In the entries below, find the string "Expand" and return each line holding it.

··· DATA FOR REVIEW ···

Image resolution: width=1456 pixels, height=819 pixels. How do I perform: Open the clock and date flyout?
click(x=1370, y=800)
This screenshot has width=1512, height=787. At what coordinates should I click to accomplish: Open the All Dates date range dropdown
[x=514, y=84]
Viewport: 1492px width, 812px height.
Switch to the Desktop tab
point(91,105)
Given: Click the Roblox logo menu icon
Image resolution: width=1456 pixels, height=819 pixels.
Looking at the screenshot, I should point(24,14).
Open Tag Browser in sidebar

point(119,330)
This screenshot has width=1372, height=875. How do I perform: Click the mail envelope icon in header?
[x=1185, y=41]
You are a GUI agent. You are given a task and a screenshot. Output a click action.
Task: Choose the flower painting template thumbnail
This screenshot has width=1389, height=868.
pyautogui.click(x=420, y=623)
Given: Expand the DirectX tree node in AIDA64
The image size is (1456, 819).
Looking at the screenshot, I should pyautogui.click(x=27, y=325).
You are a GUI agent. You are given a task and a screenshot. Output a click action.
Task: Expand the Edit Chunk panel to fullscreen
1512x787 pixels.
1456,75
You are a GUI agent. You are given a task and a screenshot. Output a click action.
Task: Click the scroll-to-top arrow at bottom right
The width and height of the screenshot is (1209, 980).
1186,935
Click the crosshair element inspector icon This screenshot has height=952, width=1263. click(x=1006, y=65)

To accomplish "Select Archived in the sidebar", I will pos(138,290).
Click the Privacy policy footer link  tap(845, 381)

···

◆ RESPONSE:
Given: Expand the DirectX tree node in AIDA64
Task: Expand the Edit Chunk panel to fullscreen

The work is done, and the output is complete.